• _REQUIREMENTS_
Show every line of the items below that contains the word "Task", copying each such line in full. Case counts, so include only lines where the word has that same capitalization.

[Records taken from a pointing dataset]
▬▬▬
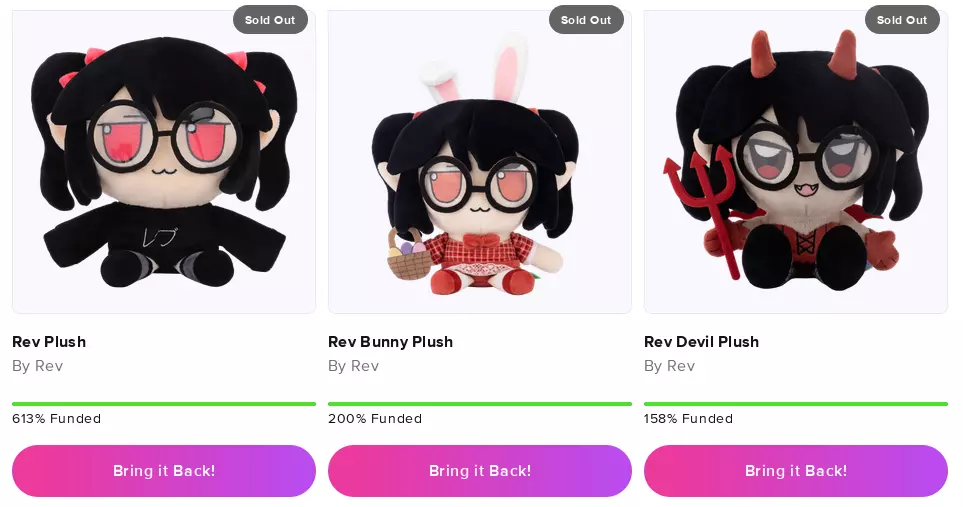Click the Sold Out badge on Rev Devil Plush

pyautogui.click(x=902, y=20)
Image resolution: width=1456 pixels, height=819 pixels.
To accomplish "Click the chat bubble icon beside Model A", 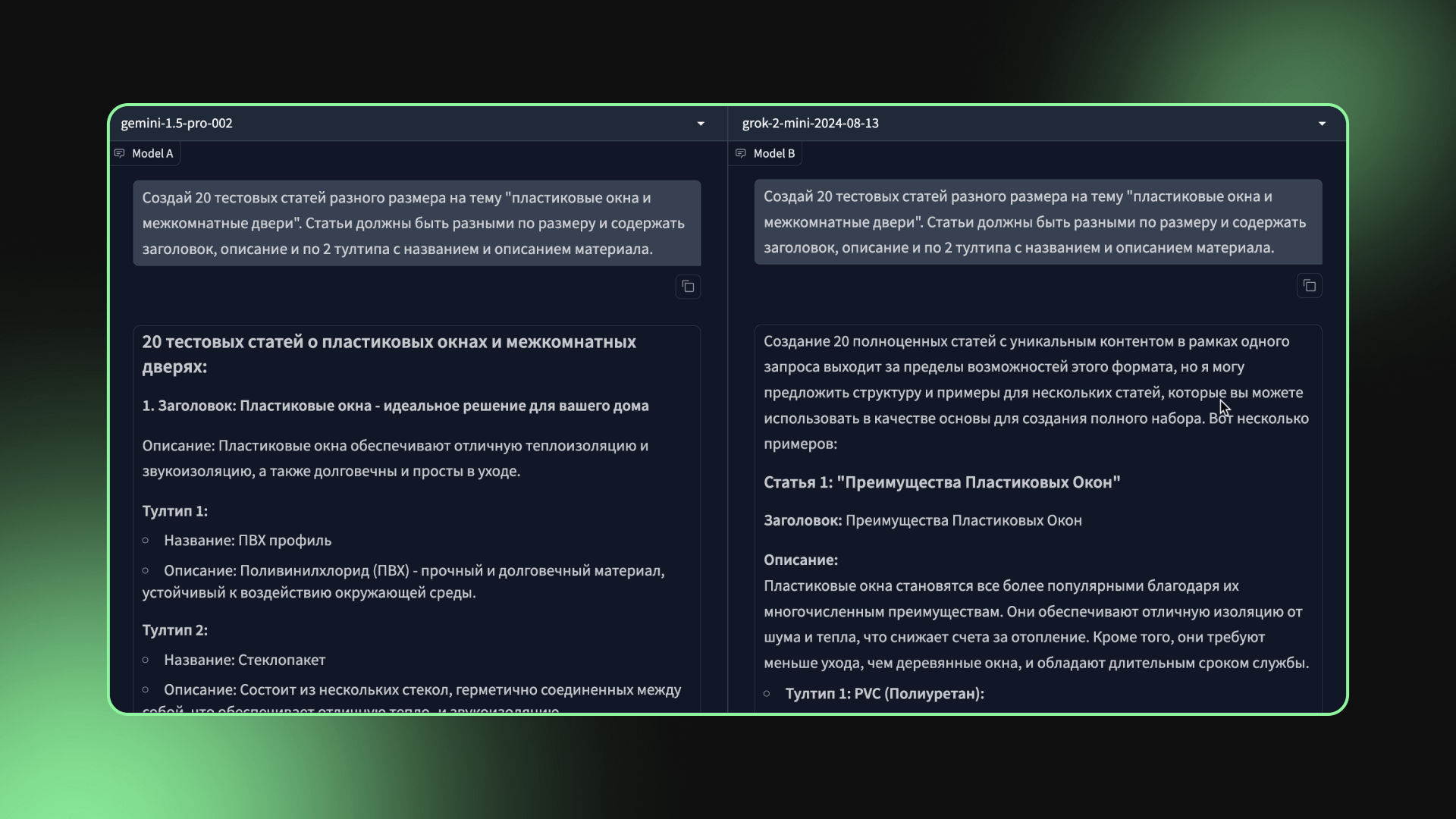I will (120, 153).
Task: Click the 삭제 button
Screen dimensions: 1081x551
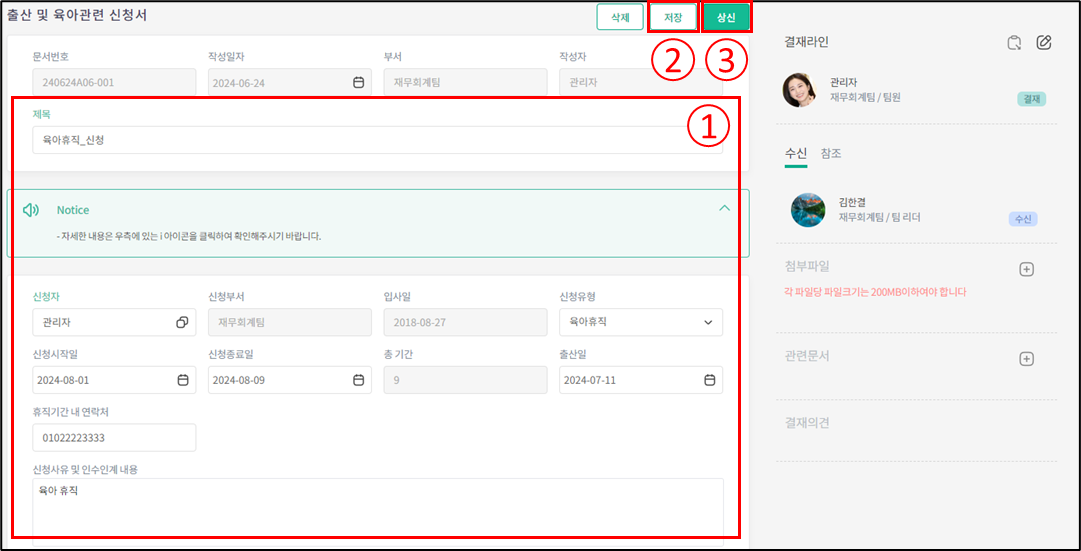Action: (x=620, y=18)
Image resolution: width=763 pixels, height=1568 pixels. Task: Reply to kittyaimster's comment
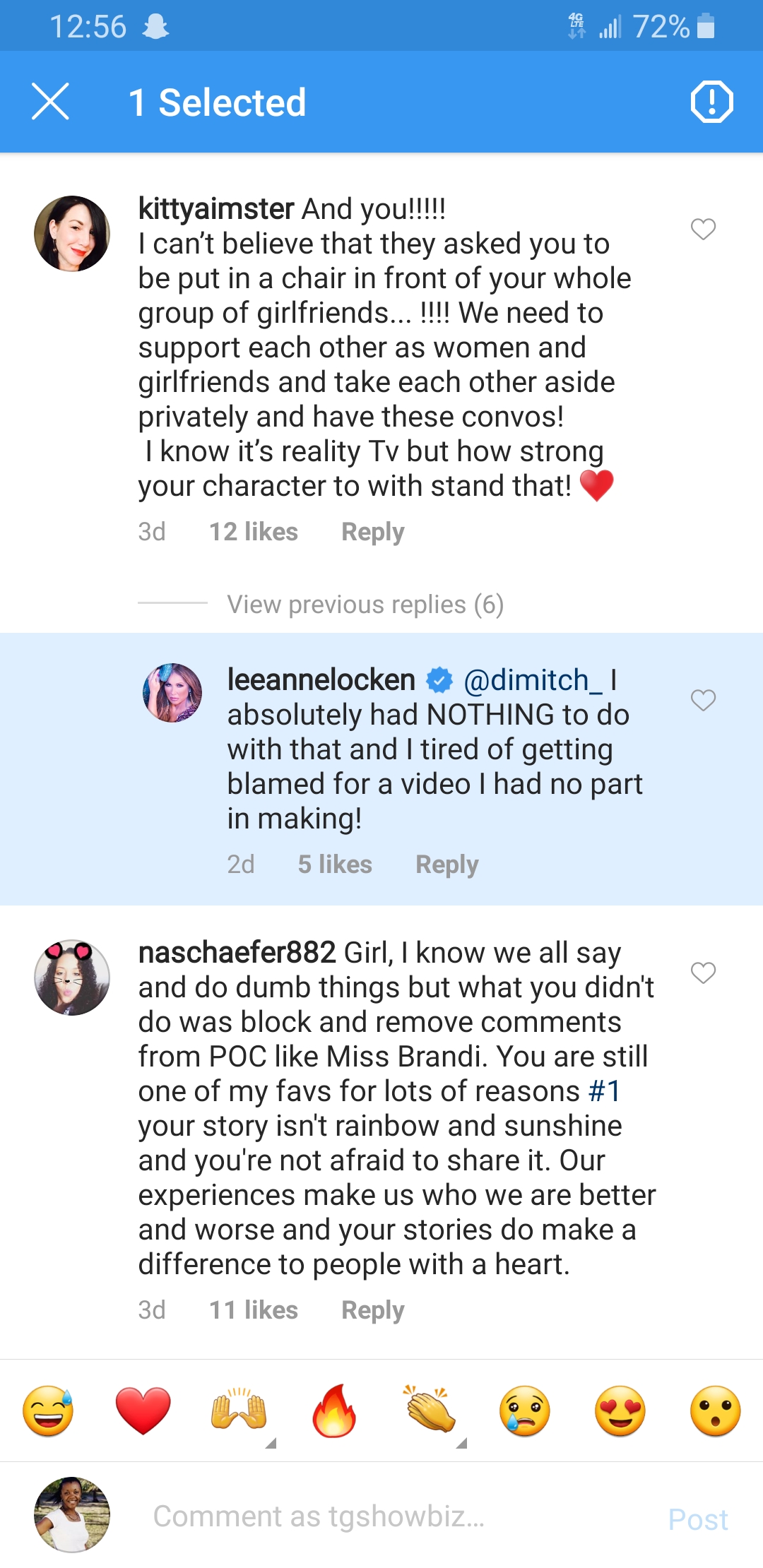[372, 532]
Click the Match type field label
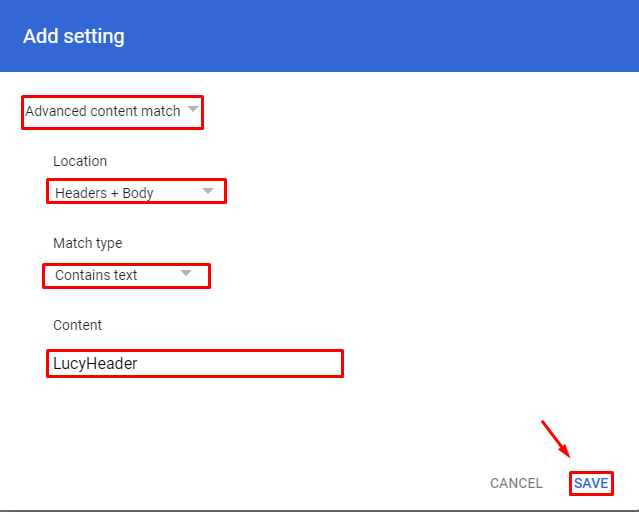This screenshot has height=512, width=639. (88, 243)
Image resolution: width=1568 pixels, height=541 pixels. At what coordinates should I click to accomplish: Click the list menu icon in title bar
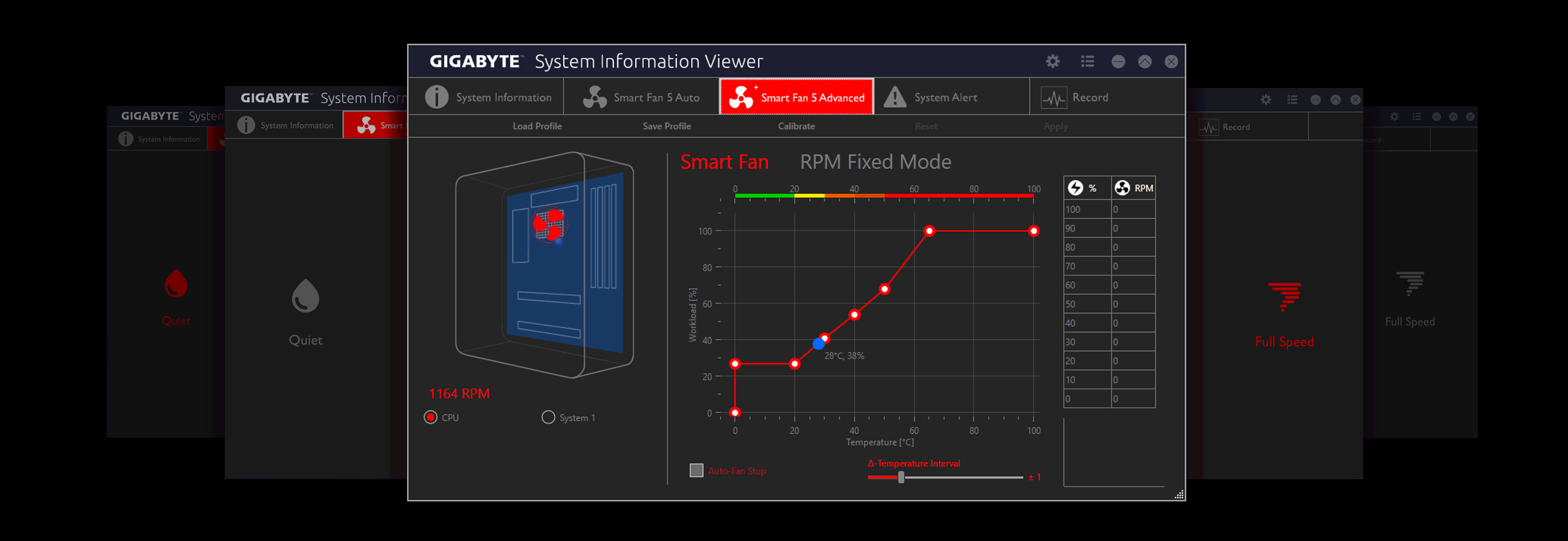pos(1087,61)
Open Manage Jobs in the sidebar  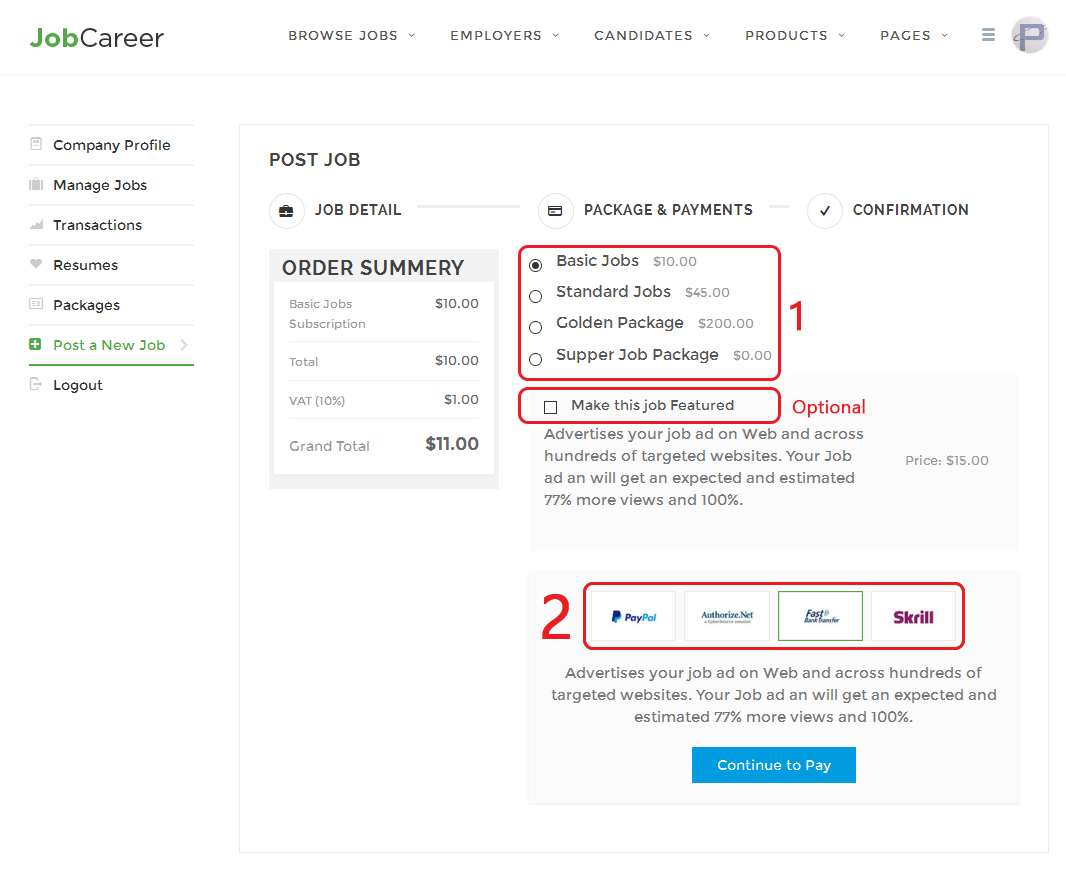click(x=100, y=185)
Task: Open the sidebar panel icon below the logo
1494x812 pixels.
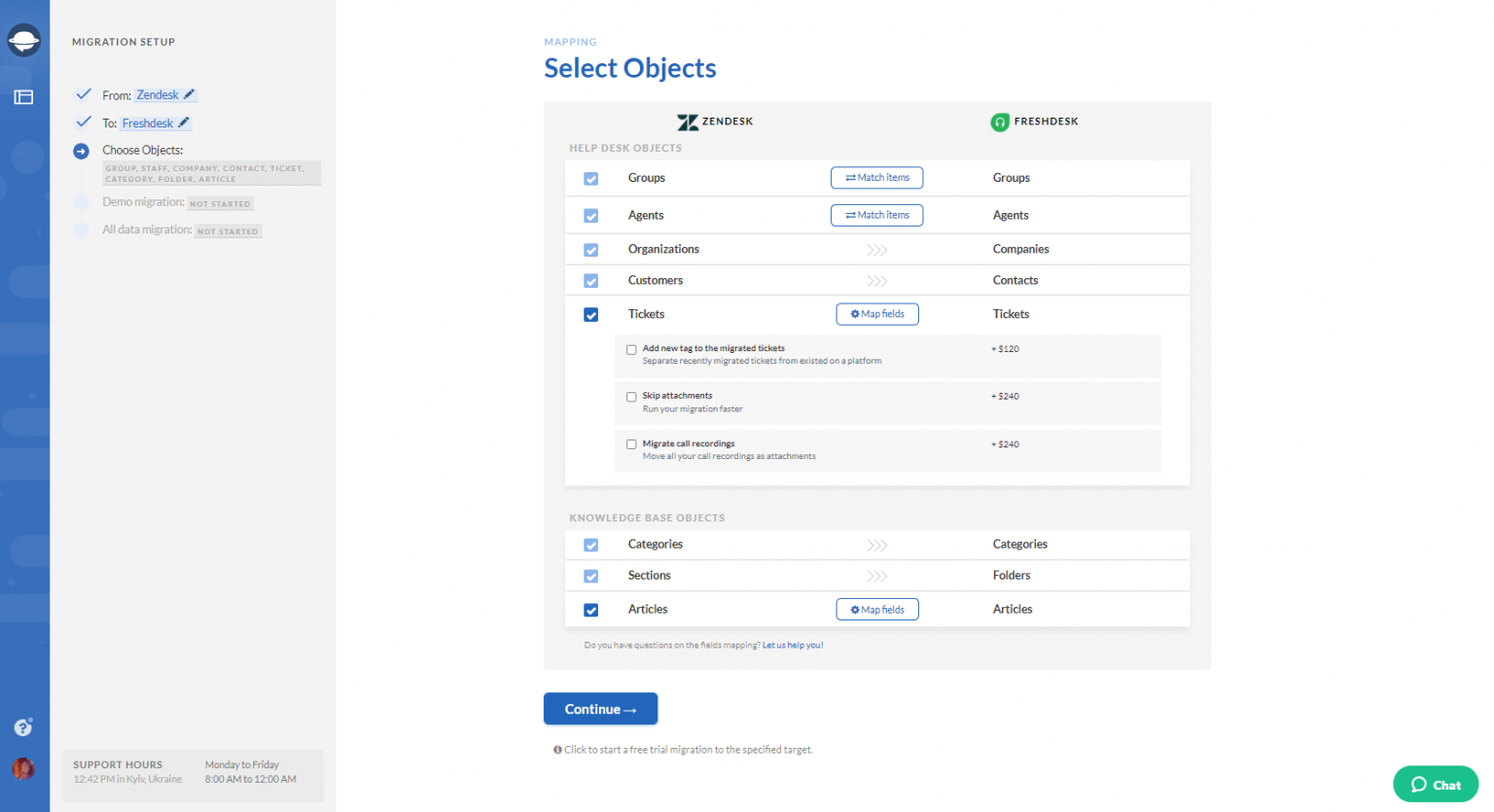Action: 23,97
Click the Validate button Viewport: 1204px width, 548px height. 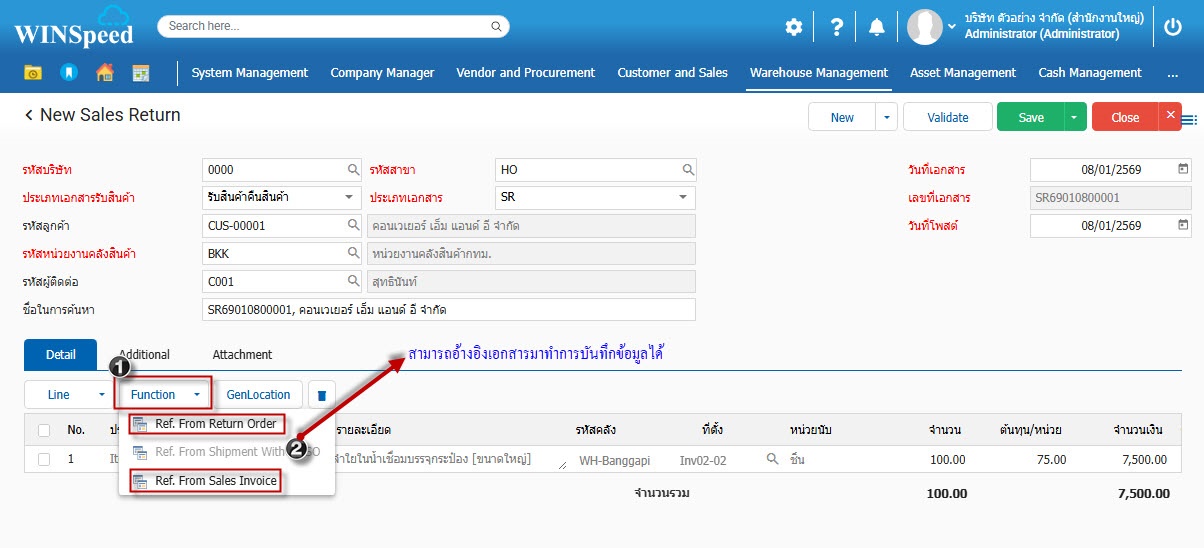pyautogui.click(x=947, y=117)
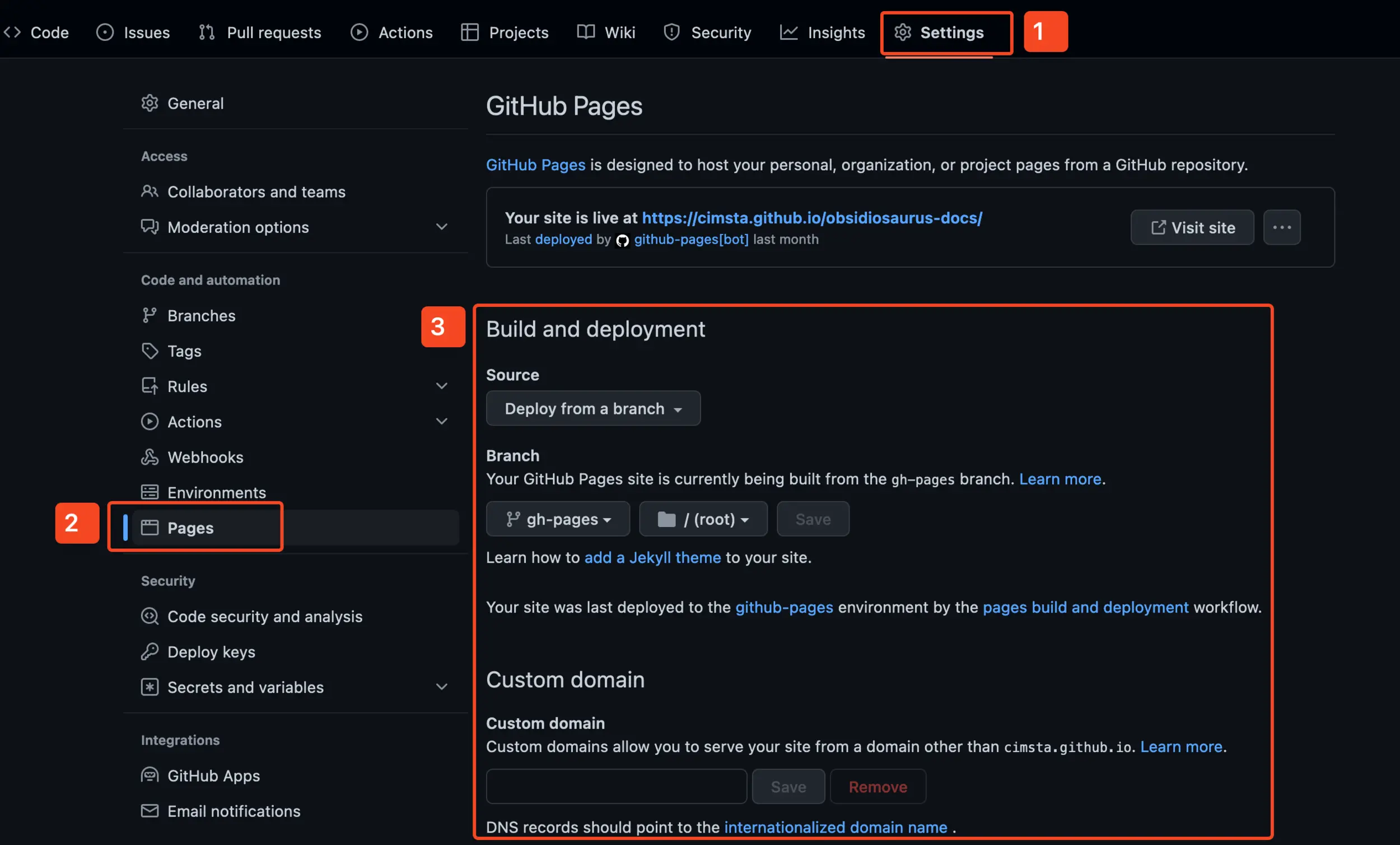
▬▬▬
• _RESPONSE BELOW_
Task: Click the 삭제 button
Image resolution: width=763 pixels, height=1568 pixels. Task: Reply to kittyaimster's comment
Task: Open the sidebar panel icon below the logo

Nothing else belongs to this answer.